» **Tareas por realizar**
1: Reproduce con exactitud el tramo de la reseña de Atlántida que va desde "Viernes, 31 de" hasta "como motivo central.".
2: Continúa la reseña de Atlántida a partir del punto en que se interrumpe.

Viernes, 31 de octubre de 2014 | Hoy
CINE › ATLANTIDA, OPERA PRIMA DE LA CORDOBESA INES BARRIONUEVO
Con alguna influencia de La ciénaga, el film de Barrionuevo narra el cruce de un puñado de personajes en un día de estío (y hastío) en un pequeño pueblo cordobés, con el despertar erótico de un par de hermanas adolescentes como motivo central.
Por Diego Brodersen
El dato ya no es ninguna novedad: Córdoba se ha transformado en un auténtico polo de producción cinematográfica y en una usina de jóvenes realizadores. Esto puede comprobarse en cada nueva edición del Festival de Mar del Plata y el Bafici y en el estreno regular de los títulos más relevantes producidos en esa provincia. En la entrega más reciente del festival porteño, por caso, tres de las quince películas presentadas en la Competencia Argentina fueron de ese origen. En otras palabras, un notable veinte por ciento. El debut en el largometraje de Inés María Barrionuevo, Atlántida (título enigmático, tal vez poético, nunca literal), fue una de las integrantes de ese trío, un film que difícilmente pueda definirse como novedoso pero que acepta jugar bajo ciertas reglas y sale airoso del desafío.

» **Material proporcionado**
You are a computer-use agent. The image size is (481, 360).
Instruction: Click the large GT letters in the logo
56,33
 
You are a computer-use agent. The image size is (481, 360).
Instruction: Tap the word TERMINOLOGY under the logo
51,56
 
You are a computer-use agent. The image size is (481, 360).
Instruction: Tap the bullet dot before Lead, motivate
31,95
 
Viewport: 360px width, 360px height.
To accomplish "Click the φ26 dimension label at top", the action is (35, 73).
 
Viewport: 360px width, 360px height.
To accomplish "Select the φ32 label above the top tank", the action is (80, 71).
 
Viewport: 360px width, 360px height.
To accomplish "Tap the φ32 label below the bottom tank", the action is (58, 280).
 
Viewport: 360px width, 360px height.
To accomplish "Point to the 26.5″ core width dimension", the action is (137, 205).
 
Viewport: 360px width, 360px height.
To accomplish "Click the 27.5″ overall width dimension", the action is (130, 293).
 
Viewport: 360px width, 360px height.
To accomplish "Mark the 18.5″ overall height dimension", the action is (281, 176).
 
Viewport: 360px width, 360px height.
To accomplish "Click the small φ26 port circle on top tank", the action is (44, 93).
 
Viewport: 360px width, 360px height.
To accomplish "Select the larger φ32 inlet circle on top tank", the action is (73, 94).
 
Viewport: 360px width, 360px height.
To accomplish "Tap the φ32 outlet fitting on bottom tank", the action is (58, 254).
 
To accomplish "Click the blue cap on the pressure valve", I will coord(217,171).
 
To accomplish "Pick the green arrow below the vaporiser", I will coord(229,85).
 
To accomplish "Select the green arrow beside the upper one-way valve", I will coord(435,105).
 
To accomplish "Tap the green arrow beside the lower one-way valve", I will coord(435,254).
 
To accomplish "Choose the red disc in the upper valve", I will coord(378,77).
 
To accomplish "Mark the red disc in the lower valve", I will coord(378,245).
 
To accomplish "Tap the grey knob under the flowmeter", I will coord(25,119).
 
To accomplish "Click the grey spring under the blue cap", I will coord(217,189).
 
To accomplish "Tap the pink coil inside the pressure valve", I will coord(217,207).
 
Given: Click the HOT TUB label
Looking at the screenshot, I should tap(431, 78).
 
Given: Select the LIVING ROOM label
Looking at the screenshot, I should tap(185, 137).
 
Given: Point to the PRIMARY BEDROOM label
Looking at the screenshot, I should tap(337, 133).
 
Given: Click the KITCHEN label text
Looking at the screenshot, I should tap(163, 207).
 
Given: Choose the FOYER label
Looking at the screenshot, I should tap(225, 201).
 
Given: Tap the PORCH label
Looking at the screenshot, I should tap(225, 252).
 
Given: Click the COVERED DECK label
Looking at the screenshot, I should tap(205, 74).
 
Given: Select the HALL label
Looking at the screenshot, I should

» **Resultados en orden**
1:
Viernes, 31 de octubre de 2014 | Hoy
CINE › ATLANTIDA, OPERA PRIMA DE LA CORDOBESA INES BARRIONUEVO
Con alguna influencia de La ciénaga, el film de Barrionuevo narra el cruce de un puñado de personajes en un día de estío (y hastío) en un pequeño pueblo cordobés, con el despertar erótico de un par de hermanas adolescentes como motivo central.

2:
El cruce de un puñado de personajes a lo largo de poco menos de veinticuatro horas, en un día de estío (y hastío, en algún caso) en un pequeño pueblo cordobés, con el despertar de la pulsión erótica de un par de hermanas adolescentes como motivo central. Tal podría ser la sinopsis de Atlántida, en la cual, sin embargo, no resulta tan importante el qué sino el cómo. Barrionuevo elige narrar su historia en un momento preciso, el verano de 1987/1988, dato que surge por inferencias: los constantes cortes de luz, alguna noticia en el viejo televisor de tubo, un comentario sobre el robo de las manos de Perón. Las razones no son políticas, sino que parecen estar ligadas a la descripción de un mundo perdido, en el cual la tecnología (teléfonos celulares, computadoras) no ha desplazado la posibilidad del encuentro o el desencuentro físico. Asimismo, la vida de pueblo es esencial en la poética que Barrionuevo elige para describir a sus personajes, y las recurrentes menciones a la vida en la “ciudad” (Córdoba, Buenos Aires) contienen en sí mismas una idea de escape, de horizonte.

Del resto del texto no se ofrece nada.